WORK TO BE COMPLETED: Check every line below for the word "cihekî" and copy each one that has it.

DATA EXCERPTS:
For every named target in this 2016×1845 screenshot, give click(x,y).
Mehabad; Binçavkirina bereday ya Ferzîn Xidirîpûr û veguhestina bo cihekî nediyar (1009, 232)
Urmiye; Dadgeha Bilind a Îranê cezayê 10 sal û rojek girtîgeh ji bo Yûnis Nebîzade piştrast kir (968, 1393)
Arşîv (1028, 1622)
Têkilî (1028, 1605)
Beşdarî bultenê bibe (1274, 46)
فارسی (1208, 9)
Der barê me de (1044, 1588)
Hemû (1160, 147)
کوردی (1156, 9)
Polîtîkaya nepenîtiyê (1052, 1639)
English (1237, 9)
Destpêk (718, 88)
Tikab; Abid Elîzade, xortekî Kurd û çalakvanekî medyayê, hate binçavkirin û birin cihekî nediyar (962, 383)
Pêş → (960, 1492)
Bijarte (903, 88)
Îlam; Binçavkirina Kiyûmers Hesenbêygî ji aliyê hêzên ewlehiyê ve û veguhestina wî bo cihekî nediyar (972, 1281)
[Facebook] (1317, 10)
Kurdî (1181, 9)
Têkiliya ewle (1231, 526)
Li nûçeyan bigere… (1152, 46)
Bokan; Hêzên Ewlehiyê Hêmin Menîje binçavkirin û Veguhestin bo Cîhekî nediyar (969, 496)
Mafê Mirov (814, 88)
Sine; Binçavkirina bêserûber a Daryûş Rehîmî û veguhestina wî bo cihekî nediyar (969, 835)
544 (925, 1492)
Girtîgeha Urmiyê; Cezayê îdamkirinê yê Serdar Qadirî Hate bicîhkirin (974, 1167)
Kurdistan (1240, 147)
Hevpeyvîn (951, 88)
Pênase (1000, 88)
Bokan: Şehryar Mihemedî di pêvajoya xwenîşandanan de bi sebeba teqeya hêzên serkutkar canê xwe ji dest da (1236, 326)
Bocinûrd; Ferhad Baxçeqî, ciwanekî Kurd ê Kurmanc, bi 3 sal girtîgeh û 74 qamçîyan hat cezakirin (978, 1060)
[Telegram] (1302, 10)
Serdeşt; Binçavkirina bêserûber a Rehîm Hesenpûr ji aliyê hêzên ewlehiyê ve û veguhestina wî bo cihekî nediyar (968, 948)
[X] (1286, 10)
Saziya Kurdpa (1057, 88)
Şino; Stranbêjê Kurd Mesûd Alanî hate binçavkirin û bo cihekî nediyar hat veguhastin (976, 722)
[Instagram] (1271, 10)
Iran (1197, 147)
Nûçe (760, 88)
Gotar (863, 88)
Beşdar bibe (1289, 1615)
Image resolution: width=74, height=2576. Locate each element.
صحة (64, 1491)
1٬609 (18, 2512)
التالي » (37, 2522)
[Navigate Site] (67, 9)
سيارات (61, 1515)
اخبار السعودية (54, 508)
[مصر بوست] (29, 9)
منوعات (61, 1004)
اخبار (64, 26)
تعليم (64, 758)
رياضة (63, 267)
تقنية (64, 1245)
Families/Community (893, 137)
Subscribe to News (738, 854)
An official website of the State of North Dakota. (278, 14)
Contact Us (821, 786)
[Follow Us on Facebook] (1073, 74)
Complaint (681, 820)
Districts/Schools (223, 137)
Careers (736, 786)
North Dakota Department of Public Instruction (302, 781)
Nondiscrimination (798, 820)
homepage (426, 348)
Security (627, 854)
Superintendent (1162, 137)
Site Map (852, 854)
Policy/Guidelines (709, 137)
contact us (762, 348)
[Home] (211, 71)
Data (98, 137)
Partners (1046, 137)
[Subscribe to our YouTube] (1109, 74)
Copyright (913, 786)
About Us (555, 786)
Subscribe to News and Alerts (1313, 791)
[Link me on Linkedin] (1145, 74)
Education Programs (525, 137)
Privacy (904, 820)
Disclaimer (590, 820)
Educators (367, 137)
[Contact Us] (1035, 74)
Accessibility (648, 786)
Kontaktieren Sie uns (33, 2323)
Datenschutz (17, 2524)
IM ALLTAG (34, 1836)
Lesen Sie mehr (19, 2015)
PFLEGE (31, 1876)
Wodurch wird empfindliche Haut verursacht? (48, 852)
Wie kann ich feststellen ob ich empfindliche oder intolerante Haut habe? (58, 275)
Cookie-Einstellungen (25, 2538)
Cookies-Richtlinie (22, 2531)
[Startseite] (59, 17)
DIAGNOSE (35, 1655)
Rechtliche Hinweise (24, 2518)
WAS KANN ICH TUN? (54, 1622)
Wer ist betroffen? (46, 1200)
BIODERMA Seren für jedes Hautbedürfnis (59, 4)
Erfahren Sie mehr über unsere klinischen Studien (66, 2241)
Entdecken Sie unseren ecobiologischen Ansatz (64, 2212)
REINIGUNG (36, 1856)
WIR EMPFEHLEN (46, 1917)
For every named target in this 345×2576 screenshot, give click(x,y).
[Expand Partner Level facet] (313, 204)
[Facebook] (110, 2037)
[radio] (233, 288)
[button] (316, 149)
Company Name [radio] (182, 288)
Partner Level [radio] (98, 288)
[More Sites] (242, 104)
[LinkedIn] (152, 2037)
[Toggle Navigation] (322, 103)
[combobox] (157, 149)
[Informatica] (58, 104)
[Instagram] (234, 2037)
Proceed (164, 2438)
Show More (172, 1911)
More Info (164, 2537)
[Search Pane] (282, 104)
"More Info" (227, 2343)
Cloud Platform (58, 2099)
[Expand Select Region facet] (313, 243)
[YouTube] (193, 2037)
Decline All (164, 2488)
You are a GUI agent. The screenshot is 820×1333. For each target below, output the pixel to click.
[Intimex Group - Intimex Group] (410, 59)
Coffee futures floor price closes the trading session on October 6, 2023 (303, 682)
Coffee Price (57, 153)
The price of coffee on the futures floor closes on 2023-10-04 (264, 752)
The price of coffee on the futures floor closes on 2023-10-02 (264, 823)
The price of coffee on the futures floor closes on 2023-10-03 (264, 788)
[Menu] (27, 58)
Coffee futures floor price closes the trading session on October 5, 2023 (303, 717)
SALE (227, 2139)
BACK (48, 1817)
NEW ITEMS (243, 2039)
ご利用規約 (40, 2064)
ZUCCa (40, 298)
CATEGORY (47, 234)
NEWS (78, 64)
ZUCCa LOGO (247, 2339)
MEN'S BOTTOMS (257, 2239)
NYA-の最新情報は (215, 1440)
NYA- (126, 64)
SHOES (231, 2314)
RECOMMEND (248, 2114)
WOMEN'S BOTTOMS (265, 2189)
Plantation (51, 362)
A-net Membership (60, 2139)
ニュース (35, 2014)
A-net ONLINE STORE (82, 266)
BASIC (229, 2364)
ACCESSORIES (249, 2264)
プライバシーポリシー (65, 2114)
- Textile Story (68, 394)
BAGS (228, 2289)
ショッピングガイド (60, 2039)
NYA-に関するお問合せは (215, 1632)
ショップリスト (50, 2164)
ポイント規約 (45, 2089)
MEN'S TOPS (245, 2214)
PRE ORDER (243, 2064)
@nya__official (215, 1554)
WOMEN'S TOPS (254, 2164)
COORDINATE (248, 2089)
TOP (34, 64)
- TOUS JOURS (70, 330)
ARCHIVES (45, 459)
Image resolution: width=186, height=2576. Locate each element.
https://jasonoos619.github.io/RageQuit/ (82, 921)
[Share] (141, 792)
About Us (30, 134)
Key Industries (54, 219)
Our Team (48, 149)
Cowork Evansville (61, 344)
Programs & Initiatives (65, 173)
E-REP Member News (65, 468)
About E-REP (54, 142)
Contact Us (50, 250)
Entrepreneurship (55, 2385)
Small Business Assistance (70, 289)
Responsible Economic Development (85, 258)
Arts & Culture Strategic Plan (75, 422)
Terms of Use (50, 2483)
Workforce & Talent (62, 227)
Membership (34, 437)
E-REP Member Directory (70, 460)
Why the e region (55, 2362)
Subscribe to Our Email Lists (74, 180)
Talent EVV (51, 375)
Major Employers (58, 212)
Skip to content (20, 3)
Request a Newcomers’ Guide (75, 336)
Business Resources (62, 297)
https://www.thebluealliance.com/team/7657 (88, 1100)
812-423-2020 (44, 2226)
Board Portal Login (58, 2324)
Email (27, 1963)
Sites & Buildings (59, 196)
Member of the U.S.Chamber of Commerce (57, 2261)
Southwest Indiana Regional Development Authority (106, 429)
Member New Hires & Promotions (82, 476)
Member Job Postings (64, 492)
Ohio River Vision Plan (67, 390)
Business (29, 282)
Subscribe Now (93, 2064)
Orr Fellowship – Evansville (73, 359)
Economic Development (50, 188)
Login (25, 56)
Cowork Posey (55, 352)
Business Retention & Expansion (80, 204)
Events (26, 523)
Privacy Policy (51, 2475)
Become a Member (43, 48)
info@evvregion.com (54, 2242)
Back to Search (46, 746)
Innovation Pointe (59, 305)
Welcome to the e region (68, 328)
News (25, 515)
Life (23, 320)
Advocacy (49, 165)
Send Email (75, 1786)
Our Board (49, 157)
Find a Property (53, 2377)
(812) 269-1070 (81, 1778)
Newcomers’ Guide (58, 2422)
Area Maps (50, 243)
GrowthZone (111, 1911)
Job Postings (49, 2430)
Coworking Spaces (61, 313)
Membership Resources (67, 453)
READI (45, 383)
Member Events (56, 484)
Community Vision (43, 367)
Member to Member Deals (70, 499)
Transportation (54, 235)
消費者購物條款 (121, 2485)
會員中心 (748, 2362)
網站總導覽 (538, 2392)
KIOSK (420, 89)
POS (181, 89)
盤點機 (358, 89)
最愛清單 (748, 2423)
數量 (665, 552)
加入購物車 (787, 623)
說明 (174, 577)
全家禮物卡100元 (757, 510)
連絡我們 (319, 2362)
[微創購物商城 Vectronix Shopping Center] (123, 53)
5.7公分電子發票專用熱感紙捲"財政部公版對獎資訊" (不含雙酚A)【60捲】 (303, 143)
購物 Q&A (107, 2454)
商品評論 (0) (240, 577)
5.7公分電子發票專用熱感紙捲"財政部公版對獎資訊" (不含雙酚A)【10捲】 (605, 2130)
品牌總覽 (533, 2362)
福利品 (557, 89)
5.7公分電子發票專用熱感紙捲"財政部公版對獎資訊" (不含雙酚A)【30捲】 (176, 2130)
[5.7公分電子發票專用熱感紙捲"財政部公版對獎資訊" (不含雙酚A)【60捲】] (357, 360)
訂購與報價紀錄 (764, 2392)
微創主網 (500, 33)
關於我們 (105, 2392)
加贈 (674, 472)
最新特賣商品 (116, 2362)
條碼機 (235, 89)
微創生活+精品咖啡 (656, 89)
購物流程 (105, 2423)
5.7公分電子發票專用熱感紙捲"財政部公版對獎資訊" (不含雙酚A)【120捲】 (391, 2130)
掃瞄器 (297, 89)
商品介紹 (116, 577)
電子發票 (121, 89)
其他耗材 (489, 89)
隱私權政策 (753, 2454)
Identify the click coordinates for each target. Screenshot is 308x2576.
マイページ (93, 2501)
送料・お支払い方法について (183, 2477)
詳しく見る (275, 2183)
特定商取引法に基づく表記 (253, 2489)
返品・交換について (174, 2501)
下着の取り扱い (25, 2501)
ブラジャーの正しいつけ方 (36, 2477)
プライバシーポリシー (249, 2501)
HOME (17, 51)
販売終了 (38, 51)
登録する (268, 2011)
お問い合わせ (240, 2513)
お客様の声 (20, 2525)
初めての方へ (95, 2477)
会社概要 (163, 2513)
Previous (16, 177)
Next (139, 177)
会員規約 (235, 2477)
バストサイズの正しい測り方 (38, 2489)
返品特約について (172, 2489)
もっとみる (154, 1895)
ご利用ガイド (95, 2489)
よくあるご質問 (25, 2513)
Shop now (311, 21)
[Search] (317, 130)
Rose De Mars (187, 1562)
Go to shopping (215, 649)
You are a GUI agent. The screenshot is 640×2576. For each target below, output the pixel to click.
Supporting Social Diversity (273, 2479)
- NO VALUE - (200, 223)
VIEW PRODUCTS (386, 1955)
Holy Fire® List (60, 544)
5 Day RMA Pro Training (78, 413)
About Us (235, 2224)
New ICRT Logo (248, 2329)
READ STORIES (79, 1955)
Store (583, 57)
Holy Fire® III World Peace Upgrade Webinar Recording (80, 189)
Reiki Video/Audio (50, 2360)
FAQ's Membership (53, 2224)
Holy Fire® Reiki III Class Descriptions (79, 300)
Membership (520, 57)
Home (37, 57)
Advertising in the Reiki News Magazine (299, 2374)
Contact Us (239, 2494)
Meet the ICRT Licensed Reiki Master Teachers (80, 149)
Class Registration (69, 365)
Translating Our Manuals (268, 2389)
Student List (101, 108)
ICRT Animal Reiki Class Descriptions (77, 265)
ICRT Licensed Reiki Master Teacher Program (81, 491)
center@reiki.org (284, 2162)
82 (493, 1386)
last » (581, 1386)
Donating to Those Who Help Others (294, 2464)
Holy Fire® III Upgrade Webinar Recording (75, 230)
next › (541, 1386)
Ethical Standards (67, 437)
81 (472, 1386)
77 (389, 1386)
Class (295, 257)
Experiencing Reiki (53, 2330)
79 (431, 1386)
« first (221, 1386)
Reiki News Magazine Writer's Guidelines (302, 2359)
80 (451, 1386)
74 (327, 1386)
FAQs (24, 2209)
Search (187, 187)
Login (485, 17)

SOLVED EXERCISE:
Mehabad; Binçavkirina bereday ya Ferzîn Xidirîpûr û veguhestina bo cihekî nediyar (1009, 232)
Tikab; Abid Elîzade, xortekî Kurd û çalakvanekî medyayê, hate binçavkirin û birin cihekî nediyar (962, 383)
Îlam; Binçavkirina Kiyûmers Hesenbêygî ji aliyê hêzên ewlehiyê ve û veguhestina wî bo cihekî nediyar (972, 1281)
Sine; Binçavkirina bêserûber a Daryûş Rehîmî û veguhestina wî bo cihekî nediyar (969, 835)
Serdeşt; Binçavkirina bêserûber a Rehîm Hesenpûr ji aliyê hêzên ewlehiyê ve û veguhestina wî bo cihekî nediyar (968, 948)
Şino; Stranbêjê Kurd Mesûd Alanî hate binçavkirin û bo cihekî nediyar hat veguhastin (976, 722)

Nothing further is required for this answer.